Material for the task:
::::
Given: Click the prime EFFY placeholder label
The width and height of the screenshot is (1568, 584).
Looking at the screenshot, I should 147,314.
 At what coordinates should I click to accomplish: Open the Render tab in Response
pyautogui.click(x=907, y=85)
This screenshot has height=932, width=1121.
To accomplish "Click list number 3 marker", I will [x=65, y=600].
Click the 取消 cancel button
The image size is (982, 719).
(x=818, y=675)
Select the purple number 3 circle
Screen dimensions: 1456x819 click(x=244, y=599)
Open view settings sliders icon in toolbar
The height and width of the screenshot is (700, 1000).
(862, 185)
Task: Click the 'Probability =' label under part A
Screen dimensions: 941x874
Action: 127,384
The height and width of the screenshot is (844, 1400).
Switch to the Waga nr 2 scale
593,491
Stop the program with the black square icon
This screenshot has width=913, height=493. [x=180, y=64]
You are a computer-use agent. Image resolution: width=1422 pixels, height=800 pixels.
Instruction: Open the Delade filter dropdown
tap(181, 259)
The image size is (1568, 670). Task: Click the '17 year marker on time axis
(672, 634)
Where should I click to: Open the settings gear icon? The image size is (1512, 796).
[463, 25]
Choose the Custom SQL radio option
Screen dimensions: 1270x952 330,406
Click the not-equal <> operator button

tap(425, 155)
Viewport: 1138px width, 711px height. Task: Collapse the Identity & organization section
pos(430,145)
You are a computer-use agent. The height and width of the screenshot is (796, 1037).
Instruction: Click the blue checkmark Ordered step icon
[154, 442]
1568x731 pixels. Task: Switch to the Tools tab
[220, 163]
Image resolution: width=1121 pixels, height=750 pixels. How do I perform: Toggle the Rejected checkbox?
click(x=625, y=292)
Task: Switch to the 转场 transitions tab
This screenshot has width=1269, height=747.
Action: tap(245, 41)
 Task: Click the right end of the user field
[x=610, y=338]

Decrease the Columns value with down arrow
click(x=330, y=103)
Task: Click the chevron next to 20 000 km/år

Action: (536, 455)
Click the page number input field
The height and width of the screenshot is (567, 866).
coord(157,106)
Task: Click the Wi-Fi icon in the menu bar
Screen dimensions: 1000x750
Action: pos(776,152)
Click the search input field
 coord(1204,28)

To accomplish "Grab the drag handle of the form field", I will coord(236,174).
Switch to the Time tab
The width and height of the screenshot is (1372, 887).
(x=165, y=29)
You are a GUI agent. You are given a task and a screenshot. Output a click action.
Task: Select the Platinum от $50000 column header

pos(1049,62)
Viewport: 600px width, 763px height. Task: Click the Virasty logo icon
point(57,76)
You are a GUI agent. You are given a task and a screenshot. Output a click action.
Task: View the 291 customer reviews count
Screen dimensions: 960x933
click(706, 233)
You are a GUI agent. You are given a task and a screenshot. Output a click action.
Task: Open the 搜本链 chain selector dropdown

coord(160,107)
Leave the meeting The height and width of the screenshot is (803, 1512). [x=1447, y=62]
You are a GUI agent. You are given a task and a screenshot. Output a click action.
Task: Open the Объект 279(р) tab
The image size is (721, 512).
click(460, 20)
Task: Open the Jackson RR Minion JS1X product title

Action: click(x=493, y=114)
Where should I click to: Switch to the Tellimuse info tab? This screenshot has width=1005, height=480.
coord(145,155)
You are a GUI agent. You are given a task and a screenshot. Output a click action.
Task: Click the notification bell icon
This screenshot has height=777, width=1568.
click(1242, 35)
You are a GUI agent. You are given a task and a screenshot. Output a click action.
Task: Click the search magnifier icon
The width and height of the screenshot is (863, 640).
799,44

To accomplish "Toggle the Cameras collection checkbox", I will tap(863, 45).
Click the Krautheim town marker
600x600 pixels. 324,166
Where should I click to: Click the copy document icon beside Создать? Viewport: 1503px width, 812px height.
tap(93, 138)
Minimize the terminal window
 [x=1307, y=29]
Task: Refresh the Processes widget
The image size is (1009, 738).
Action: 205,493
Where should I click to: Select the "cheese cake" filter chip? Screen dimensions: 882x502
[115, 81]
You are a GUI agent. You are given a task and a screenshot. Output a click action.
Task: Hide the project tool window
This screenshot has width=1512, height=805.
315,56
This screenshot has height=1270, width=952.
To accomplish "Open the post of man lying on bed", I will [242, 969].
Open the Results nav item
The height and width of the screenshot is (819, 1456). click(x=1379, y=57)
::::
What you should do:
Can you retype every line of the listing above, keeping each one unchanged?

Solution:
Given: Click the prime EFFY placeholder label
The width and height of the screenshot is (1568, 584).
Looking at the screenshot, I should 147,314.
 At what coordinates should I click to accomplish: Open the Render tab in Response
pyautogui.click(x=907, y=85)
This screenshot has height=932, width=1121.
To accomplish "Click list number 3 marker", I will [x=65, y=600].
Click the 取消 cancel button
The image size is (982, 719).
(x=818, y=675)
Select the purple number 3 circle
Screen dimensions: 1456x819 click(x=244, y=599)
Open view settings sliders icon in toolbar
The height and width of the screenshot is (700, 1000).
(862, 185)
Task: Click the 'Probability =' label under part A
Screen dimensions: 941x874
Action: 127,384
The height and width of the screenshot is (844, 1400).
Switch to the Waga nr 2 scale
593,491
Stop the program with the black square icon
This screenshot has width=913, height=493. [x=180, y=64]
You are a computer-use agent. Image resolution: width=1422 pixels, height=800 pixels.
Instruction: Open the Delade filter dropdown
tap(181, 259)
The image size is (1568, 670). Task: Click the '17 year marker on time axis
(672, 634)
Where should I click to: Open the settings gear icon? The image size is (1512, 796).
[463, 25]
Choose the Custom SQL radio option
Screen dimensions: 1270x952 330,406
Click the not-equal <> operator button

tap(425, 155)
Viewport: 1138px width, 711px height. Task: Collapse the Identity & organization section
pos(430,145)
You are a computer-use agent. The height and width of the screenshot is (796, 1037).
Instruction: Click the blue checkmark Ordered step icon
[154, 442]
1568x731 pixels. Task: Switch to the Tools tab
[220, 163]
Image resolution: width=1121 pixels, height=750 pixels. How do I perform: Toggle the Rejected checkbox?
click(x=625, y=292)
Task: Switch to the 转场 transitions tab
This screenshot has width=1269, height=747.
Action: tap(245, 41)
 Task: Click the right end of the user field
[x=610, y=338]

Decrease the Columns value with down arrow
click(x=330, y=103)
Task: Click the chevron next to 20 000 km/år

Action: (536, 455)
Click the page number input field
The height and width of the screenshot is (567, 866).
coord(157,106)
Task: Click the Wi-Fi icon in the menu bar
Screen dimensions: 1000x750
Action: pos(776,152)
Click the search input field
 coord(1204,28)

To accomplish "Grab the drag handle of the form field", I will coord(236,174).
Switch to the Time tab
The width and height of the screenshot is (1372, 887).
(x=165, y=29)
You are a GUI agent. You are given a task and a screenshot. Output a click action.
Task: Select the Platinum от $50000 column header

pos(1049,62)
Viewport: 600px width, 763px height. Task: Click the Virasty logo icon
point(57,76)
You are a GUI agent. You are given a task and a screenshot. Output a click action.
Task: View the 291 customer reviews count
Screen dimensions: 960x933
click(706, 233)
You are a GUI agent. You are given a task and a screenshot. Output a click action.
Task: Open the 搜本链 chain selector dropdown

coord(160,107)
Leave the meeting The height and width of the screenshot is (803, 1512). [x=1447, y=62]
You are a GUI agent. You are given a task and a screenshot. Output a click action.
Task: Open the Объект 279(р) tab
The image size is (721, 512).
click(460, 20)
Task: Open the Jackson RR Minion JS1X product title

Action: click(x=493, y=114)
Where should I click to: Switch to the Tellimuse info tab? This screenshot has width=1005, height=480.
coord(145,155)
You are a GUI agent. You are given a task and a screenshot. Output a click action.
Task: Click the notification bell icon
This screenshot has height=777, width=1568.
click(1242, 35)
You are a GUI agent. You are given a task and a screenshot. Output a click action.
Task: Click the search magnifier icon
The width and height of the screenshot is (863, 640).
799,44

To accomplish "Toggle the Cameras collection checkbox", I will tap(863, 45).
Click the Krautheim town marker
600x600 pixels. 324,166
Where should I click to: Click the copy document icon beside Создать? Viewport: 1503px width, 812px height.
tap(93, 138)
Minimize the terminal window
 [x=1307, y=29]
Task: Refresh the Processes widget
The image size is (1009, 738).
Action: 205,493
Where should I click to: Select the "cheese cake" filter chip? Screen dimensions: 882x502
[115, 81]
You are a GUI agent. You are given a task and a screenshot. Output a click action.
Task: Hide the project tool window
This screenshot has width=1512, height=805.
315,56
This screenshot has height=1270, width=952.
To accomplish "Open the post of man lying on bed", I will [242, 969].
Open the Results nav item
The height and width of the screenshot is (819, 1456). click(x=1379, y=57)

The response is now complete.